Select all lines holding the word "computer" from the entries that follow.

━━━ Provided records ━━━

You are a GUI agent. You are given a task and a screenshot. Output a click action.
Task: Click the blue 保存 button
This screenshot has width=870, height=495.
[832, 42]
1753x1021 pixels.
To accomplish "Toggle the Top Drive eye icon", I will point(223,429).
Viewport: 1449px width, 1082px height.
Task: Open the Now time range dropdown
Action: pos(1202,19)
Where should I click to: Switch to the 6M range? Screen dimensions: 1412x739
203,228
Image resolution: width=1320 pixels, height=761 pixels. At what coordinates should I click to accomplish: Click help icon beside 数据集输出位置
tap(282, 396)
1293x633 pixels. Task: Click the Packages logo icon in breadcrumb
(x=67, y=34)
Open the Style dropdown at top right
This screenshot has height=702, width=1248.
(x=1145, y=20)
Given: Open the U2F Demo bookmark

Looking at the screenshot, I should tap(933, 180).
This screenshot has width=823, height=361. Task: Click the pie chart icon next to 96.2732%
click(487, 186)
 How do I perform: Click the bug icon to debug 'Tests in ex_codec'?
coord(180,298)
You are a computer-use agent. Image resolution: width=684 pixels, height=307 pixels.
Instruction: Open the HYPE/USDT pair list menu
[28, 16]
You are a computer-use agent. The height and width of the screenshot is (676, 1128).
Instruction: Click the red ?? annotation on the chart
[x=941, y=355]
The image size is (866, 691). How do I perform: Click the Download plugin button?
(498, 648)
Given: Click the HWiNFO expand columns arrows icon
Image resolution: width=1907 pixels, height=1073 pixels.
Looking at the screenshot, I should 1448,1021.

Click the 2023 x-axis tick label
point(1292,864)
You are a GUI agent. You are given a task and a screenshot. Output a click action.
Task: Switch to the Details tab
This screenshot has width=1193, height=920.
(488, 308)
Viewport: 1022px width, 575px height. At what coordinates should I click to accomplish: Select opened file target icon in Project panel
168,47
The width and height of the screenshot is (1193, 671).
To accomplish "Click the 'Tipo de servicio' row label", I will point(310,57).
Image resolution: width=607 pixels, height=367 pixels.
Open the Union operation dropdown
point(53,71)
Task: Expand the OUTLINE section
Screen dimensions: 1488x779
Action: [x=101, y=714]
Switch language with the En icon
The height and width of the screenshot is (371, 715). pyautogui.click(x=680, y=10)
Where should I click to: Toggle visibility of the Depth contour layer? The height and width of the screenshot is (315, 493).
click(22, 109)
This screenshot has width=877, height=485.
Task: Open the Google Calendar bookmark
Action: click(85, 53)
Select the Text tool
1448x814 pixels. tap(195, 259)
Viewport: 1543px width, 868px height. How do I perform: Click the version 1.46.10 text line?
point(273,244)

━━━

Solution:
You are a computer-use agent. Image resolution: width=684 pixels, height=307 pixels.
You are a computer-use agent. The height and width of the screenshot is (676, 1128).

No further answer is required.